The team then created an Ideal State map which represents what the process would look like if there was no waste (see Figure 3).
Because the team had previously identified the constraint as the Doctor’s availability to see the patient, their improvement focus would be directly on ways to reduce waste with respect to the Doctor’s time. In my last posting I shared the Interference Diagram (ID) that the team created, but in Figure 4 you’ll see their final ID which not only has additional interferences, but now has some recommended solutions. The boxes in green were designated by the team as ones that should be given the most attention. The information in the green boxes and other observations by the team would form the basis for the improvement plan to be presented to the staff.
The team also created two Future State maps. One map assumed that a bed would be available for the ED patient and the other assumed there would not be a bed available. Figures 5 and 6 are those maps. In the case where the bed is available (Figure 5), the team believes that the Door to Doc time can be reduced from an average of 88 minutes, to 18 minutes. When the bed is not available, the team believes that the new Door to Doc time will be approximately 42 minutes. The team believes that with the new changes, the average Door to Doc time will be somewhere around 30 minutes.

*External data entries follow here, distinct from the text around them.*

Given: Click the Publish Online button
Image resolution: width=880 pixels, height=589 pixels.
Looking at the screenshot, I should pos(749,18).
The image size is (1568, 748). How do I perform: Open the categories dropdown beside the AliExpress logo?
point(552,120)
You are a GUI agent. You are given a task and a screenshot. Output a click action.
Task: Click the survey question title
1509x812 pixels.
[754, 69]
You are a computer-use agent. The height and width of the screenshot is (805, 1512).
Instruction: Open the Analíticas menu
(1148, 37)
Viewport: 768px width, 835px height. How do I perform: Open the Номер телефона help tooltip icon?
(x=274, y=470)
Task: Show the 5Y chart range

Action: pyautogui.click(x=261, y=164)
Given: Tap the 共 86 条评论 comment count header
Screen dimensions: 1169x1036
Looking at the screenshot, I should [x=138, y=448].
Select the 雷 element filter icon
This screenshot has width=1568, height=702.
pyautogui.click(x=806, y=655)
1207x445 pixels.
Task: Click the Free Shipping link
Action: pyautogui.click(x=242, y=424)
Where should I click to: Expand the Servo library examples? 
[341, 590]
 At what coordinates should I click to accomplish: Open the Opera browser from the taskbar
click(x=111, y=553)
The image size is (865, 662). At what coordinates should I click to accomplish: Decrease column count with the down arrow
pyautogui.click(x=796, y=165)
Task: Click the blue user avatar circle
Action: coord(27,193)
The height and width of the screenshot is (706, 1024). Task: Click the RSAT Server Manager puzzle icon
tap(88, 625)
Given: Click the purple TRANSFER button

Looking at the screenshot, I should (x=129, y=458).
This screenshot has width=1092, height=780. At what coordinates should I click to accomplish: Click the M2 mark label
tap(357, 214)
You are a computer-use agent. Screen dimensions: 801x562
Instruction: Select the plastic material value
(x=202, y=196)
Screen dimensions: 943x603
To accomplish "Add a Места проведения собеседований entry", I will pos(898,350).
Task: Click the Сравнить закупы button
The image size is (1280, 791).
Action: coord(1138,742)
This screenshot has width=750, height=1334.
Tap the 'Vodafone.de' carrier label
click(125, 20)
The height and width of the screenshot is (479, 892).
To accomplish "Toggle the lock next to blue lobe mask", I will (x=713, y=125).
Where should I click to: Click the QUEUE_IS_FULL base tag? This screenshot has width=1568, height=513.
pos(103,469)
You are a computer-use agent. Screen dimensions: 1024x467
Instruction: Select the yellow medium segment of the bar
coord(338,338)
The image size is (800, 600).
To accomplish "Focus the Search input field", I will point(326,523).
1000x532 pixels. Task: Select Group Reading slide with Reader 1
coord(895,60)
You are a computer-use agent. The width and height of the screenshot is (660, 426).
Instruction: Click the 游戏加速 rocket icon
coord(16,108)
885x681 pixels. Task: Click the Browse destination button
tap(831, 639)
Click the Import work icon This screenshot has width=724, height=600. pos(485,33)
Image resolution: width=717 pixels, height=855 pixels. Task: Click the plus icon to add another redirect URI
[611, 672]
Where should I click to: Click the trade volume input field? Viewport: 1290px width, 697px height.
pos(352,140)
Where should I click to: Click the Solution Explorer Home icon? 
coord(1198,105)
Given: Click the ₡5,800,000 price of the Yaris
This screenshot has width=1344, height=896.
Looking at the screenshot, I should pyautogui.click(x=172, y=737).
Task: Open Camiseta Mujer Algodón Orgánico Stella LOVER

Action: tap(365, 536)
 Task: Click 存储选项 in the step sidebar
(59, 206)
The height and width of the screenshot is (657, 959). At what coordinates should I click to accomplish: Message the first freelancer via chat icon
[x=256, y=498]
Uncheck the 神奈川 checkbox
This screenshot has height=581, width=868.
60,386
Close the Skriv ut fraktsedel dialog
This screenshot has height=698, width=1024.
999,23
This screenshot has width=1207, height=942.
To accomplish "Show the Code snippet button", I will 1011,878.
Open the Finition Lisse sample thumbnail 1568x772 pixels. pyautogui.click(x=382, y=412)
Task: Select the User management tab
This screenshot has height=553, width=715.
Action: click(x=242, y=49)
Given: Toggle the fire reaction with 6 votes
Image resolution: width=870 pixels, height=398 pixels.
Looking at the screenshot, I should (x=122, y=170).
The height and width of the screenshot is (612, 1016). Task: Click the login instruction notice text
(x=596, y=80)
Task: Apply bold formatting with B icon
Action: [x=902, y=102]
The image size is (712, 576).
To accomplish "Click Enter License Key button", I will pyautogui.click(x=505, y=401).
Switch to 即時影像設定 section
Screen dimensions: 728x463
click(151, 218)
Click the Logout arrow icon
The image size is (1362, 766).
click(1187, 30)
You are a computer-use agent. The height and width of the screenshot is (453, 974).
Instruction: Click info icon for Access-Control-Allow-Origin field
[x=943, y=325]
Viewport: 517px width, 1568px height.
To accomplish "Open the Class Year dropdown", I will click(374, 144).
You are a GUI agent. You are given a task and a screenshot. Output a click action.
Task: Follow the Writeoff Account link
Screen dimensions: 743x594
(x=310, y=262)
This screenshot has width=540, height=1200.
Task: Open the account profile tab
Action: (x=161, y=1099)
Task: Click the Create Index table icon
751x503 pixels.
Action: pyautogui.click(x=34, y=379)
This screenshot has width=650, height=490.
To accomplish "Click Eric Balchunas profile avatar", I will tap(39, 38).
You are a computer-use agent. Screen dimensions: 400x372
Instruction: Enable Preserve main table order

Using the Theory of Constraints as part of the hospital’s improvement methodology is new for everyone here, but we have an additional 4 VSA events already scheduled, so the methodology has been well-received. For the next two weeks I’ll be working with a manufacturing company that produces surgical tools for healthcare and I’ll report as many as my findings as I am permitted to report. Of course, like this posting, I will refrain from identifying the name of the client.